**How to complete this task**. Your answer should show every line of the material below that includes "computer".

**Records to process**.
/---

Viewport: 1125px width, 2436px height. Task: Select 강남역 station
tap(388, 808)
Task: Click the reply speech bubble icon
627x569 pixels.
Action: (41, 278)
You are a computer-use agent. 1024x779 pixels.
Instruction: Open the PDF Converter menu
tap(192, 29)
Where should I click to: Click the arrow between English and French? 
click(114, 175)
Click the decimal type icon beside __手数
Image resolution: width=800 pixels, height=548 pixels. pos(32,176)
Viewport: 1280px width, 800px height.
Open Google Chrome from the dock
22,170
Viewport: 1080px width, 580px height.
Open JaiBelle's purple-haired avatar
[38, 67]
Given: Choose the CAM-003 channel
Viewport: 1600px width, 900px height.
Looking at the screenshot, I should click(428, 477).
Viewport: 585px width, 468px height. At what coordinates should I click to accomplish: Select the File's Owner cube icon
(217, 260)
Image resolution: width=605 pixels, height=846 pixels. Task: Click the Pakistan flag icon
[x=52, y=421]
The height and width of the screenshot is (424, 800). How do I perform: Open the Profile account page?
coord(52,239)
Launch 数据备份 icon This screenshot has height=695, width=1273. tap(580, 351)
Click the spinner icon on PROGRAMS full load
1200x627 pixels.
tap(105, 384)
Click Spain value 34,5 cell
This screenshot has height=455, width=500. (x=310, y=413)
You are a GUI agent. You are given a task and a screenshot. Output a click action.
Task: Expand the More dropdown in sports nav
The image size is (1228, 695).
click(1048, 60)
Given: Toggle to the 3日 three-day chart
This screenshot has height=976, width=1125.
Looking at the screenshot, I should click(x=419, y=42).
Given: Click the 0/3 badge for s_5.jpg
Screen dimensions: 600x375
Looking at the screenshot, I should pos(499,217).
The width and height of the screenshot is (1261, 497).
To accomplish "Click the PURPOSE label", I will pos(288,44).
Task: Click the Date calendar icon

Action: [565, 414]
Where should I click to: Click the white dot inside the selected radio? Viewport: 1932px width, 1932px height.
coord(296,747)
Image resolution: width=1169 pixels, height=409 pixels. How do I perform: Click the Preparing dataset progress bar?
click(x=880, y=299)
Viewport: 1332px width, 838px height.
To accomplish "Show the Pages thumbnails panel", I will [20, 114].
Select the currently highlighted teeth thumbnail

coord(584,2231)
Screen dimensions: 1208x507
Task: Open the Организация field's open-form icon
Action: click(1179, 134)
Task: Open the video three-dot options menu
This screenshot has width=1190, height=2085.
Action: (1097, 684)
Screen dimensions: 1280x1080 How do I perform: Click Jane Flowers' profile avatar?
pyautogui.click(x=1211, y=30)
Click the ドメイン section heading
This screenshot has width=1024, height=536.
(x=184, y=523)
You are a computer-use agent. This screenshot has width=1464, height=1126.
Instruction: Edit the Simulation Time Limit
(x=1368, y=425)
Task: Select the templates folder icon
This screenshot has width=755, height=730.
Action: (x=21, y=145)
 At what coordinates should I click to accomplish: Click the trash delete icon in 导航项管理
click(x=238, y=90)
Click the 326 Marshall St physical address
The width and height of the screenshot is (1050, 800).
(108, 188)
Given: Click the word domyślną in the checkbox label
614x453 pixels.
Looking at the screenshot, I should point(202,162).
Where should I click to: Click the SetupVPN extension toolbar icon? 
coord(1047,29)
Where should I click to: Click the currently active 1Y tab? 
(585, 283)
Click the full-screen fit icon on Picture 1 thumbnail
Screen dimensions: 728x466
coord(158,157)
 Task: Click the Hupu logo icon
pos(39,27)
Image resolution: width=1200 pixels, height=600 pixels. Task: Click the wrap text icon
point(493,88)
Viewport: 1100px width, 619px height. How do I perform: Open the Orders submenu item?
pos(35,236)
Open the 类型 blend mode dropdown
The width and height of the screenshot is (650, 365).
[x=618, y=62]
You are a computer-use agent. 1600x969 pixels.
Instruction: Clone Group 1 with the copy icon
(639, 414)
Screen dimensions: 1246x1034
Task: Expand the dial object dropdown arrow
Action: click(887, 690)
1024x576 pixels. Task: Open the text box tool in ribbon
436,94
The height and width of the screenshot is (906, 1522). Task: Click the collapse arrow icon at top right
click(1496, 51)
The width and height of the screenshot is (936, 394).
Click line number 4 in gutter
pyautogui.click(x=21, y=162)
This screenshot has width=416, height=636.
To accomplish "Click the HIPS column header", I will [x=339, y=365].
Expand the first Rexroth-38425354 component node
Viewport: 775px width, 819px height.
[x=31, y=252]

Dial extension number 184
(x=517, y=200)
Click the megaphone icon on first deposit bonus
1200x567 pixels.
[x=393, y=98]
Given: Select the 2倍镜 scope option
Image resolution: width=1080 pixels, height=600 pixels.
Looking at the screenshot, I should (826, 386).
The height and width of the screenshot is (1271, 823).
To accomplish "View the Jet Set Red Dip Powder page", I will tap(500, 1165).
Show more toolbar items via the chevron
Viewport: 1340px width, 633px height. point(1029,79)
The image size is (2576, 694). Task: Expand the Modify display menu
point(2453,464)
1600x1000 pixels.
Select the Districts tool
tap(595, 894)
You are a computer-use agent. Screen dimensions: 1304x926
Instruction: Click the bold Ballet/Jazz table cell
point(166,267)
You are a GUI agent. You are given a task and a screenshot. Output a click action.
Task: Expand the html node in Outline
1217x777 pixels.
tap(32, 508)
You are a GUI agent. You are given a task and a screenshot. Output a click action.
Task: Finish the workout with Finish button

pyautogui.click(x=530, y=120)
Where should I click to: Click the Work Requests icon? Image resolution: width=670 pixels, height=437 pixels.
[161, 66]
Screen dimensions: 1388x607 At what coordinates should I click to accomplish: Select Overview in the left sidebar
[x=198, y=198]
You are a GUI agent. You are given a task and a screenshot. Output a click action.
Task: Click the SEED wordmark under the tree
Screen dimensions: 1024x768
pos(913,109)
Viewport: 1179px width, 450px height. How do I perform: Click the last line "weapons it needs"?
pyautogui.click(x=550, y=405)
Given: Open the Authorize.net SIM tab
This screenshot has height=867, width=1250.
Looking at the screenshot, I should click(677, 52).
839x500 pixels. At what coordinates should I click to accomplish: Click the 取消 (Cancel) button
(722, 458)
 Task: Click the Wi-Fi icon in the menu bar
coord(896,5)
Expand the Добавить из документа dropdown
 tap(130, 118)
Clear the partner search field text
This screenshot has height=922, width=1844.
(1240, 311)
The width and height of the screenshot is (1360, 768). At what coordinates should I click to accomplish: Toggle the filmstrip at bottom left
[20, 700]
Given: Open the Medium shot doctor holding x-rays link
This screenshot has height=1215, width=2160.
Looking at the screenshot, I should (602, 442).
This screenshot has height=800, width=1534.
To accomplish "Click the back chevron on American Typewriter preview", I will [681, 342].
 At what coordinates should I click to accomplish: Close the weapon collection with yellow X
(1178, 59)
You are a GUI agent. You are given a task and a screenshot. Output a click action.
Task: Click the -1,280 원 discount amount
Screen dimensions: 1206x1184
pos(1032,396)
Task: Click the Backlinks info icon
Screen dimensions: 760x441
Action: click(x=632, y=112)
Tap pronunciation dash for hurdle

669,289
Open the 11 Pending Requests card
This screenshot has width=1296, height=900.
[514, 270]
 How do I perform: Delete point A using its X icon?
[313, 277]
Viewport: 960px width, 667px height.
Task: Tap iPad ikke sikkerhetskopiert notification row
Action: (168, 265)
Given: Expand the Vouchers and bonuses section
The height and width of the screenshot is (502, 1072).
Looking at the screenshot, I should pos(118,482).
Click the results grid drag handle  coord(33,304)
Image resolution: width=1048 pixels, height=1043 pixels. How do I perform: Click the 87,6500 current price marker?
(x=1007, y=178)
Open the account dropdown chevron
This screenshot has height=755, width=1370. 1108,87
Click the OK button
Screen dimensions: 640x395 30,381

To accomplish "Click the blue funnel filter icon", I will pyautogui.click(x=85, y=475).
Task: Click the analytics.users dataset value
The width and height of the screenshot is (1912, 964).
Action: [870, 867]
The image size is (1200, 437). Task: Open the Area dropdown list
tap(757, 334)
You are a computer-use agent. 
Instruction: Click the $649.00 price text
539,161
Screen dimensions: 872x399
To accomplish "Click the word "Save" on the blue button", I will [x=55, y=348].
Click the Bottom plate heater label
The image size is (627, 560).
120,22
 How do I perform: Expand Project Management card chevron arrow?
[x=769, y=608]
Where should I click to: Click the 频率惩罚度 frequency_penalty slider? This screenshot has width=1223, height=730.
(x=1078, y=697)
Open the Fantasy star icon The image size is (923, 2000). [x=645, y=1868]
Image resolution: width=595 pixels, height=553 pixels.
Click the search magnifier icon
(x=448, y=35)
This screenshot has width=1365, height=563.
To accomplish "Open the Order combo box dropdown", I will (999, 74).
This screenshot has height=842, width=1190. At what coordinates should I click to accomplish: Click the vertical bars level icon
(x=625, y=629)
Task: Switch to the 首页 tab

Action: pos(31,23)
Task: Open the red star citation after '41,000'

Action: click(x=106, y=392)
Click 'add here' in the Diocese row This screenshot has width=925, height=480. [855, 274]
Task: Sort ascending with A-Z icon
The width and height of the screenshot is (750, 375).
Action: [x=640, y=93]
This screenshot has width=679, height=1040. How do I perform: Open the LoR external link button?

\---

**Response**.
You are a computer-use agent. 1024x779 pixels.
You are a computer-use agent. This screenshot has width=1464, height=1126.
You are a computer-use agent. 1600x969 pixels.
You are a computer-use agent. Screen dimensions: 1304x926
You are a computer-use agent. 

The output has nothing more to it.